Taxi is another show that shouldn’t be touched – or retouched. I don’t think younger audiences can relate to a business where cabbies wait/hang out in a taxi garage to get a customer pick-up call, or drive around looking for a fare. We live in the age of Uber and Lyft; millennials rarely take taxis anymore outside of New York City, and even there many people use mobile apps to “hail a cab.” Today’s generation can’t relate to the show’s original setting. If Taxi was retooled for modern viewers, it would be about a bunch of twenty-somethings who share an apartment and start an Uber/Lyft-like business, today’s taxi company equivalent. A Taxi overhaul would lose its original premise of people from all walks of life having fun together and becoming a family. It would instead be a “hacky” show about a group building a small business empire. And sadly, with people using their own cars, there would be no need for a Louie De Palma dispatcher or a Latka Gravas mechanic.

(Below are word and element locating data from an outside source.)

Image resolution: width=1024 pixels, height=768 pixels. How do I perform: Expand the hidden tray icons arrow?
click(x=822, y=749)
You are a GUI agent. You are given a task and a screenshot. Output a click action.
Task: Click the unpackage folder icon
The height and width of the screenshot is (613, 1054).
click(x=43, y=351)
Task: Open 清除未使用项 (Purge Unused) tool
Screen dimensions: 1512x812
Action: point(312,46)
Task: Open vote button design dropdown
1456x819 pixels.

Finally, a Three’s Company remake is a definite no go. Though very little would have to be done to have the show appeal to a young audience (especially adolescent boys and young men gazing at beautiful women in tight clothes), the show likely would be far too political and, as a result, much less fun. Landlords Mr. Roper and Mr. Furley being led to believe that Jack Tripper was gay in order to permit him to live with two women (and subjecting Jack to terrible gay jokes) would no longer be tolerated. Even still, it is hard to believe that Los Angeles landlords today would even think twice renting an apartment to a threesome. In the heartland
of the United States, on the other hand, such social morays might present more of a problem today than it did when Three’s Company originally aired. In today’s polarized world, with both extreme conservative and progressive movements, it would be near impossible to poke fun at the “situation” of this situation comedy, where every episode seemed to revolve around a thematic misunderstanding. The risk of modernizing typical original-run plots may bear too great a risk of offending half the country. A key premise of the show, the clash of two generations, would be lost. And maybe just as important, or at least an entertaining question for me, is which blonde roommate would they pick – Chrissy, Cindy or Terri?
We need to preserve our television heritage, leaving classic TV in the past, and letting such series live on through syndication, not a do-over. Networks need to present new original ideas for TV and create new classics for generations to come. As the old saying goes, if something works, don’t fix it!